▸ THE TASK:
From the first line down to the one containing "You are a computer-use", reproduce the entries below exactly and leave out the pictures.

▸ INPUT DATA:
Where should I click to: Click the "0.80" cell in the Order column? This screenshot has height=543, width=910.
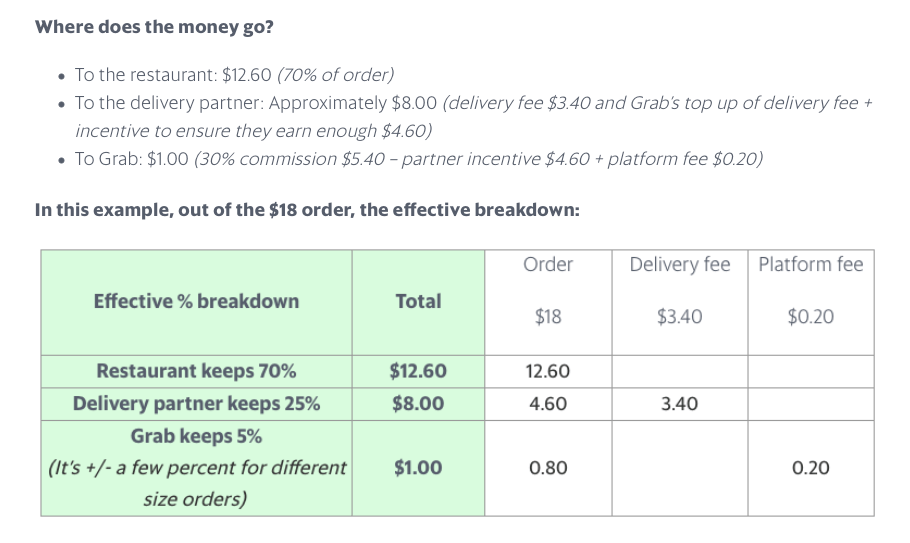click(548, 468)
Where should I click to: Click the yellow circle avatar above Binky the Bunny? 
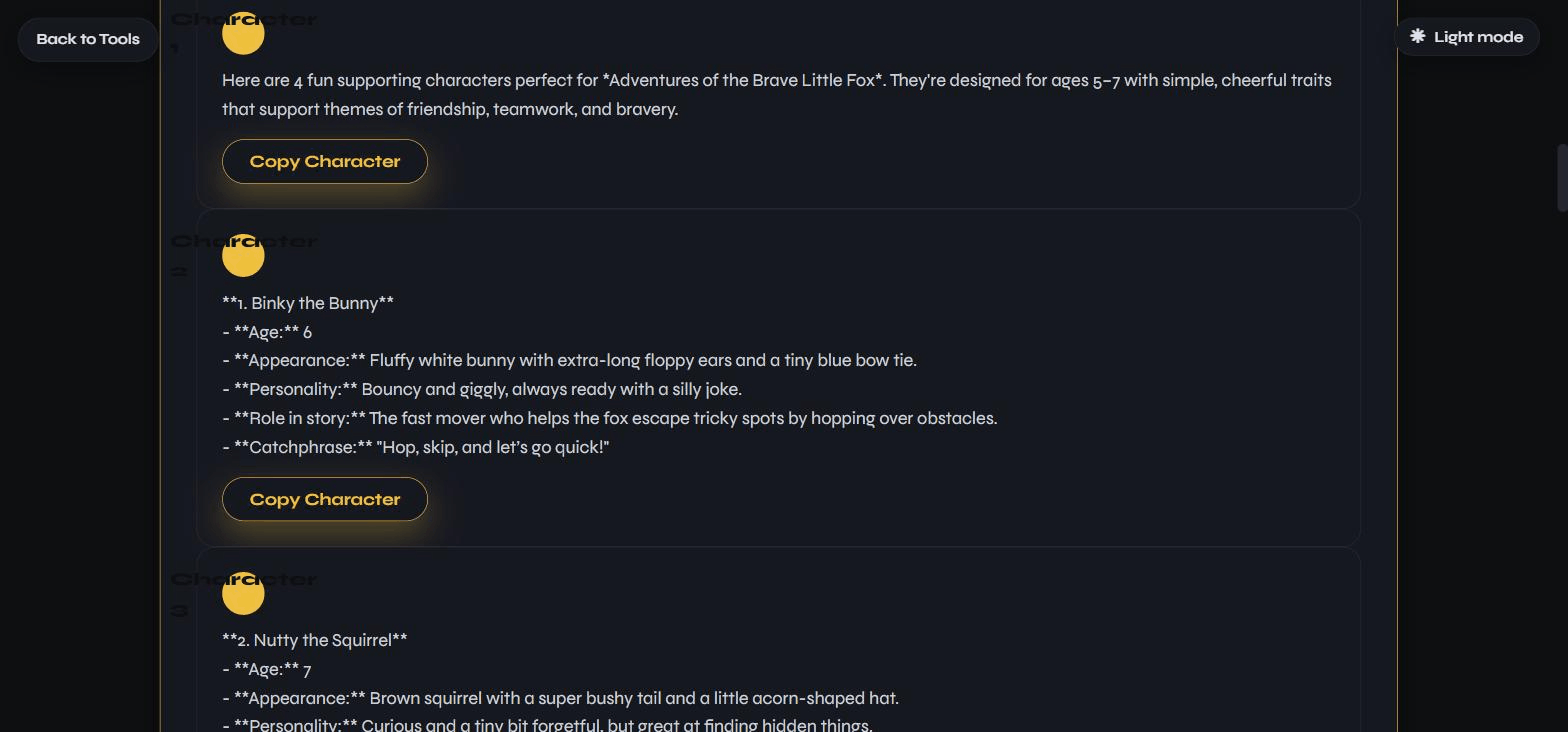(x=243, y=255)
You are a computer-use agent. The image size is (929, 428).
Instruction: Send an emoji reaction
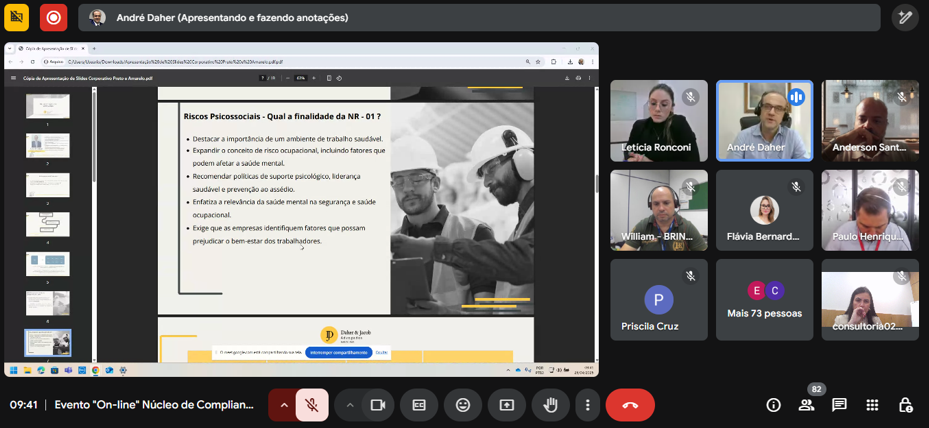pos(463,405)
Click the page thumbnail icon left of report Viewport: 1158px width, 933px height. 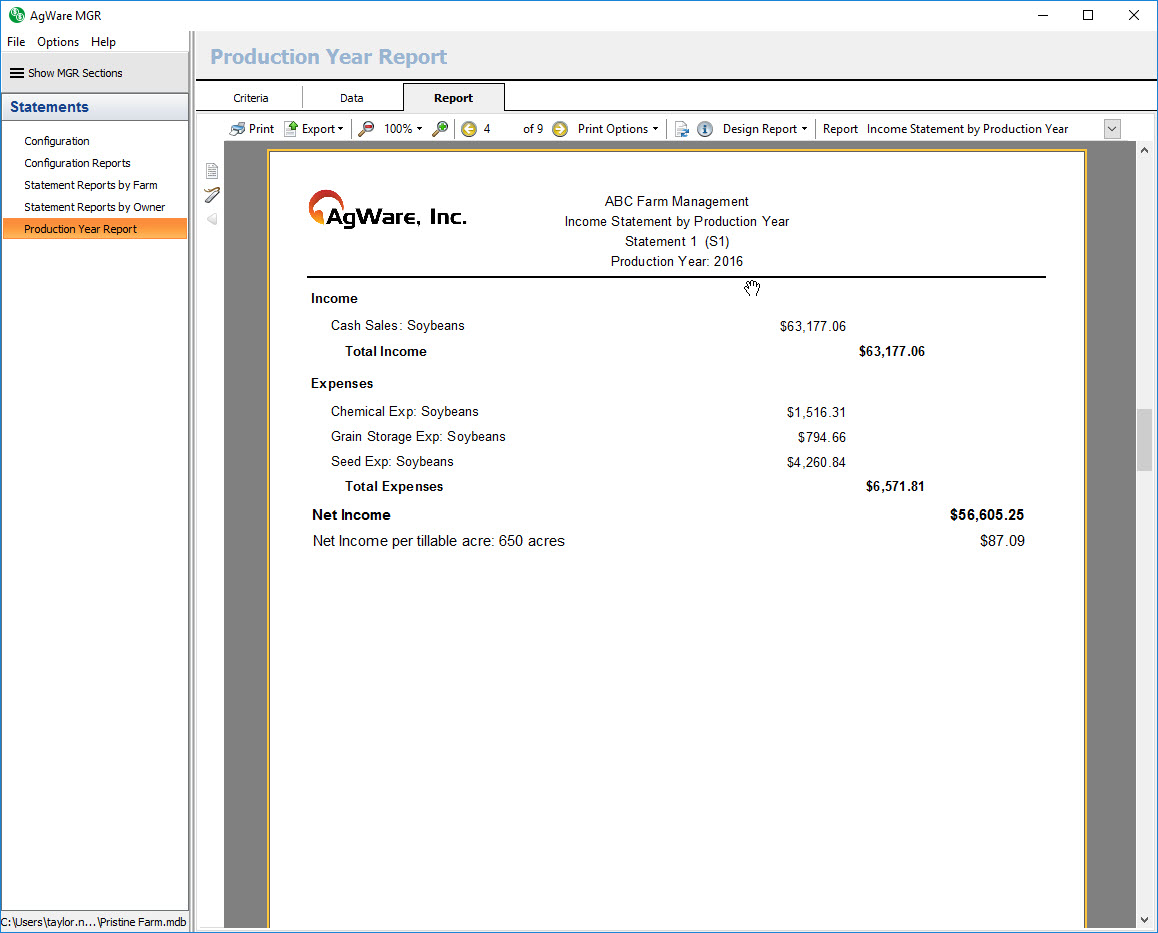click(212, 171)

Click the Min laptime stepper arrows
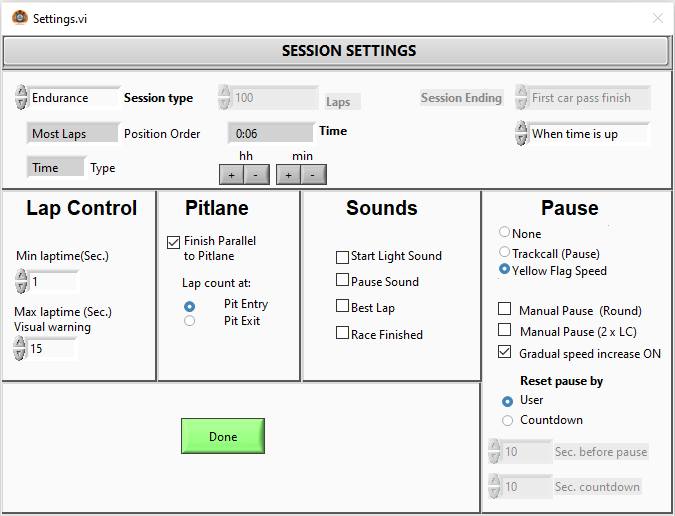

▸ EXERCISE RESULT:
Where should I click to: Click the "0.80" cell in the Order column? This screenshot has height=543, width=910.
click(548, 468)
Where should I click to: Click the yellow circle avatar above Binky the Bunny? 
(x=243, y=255)
You are a computer-use agent. The image size is (929, 428).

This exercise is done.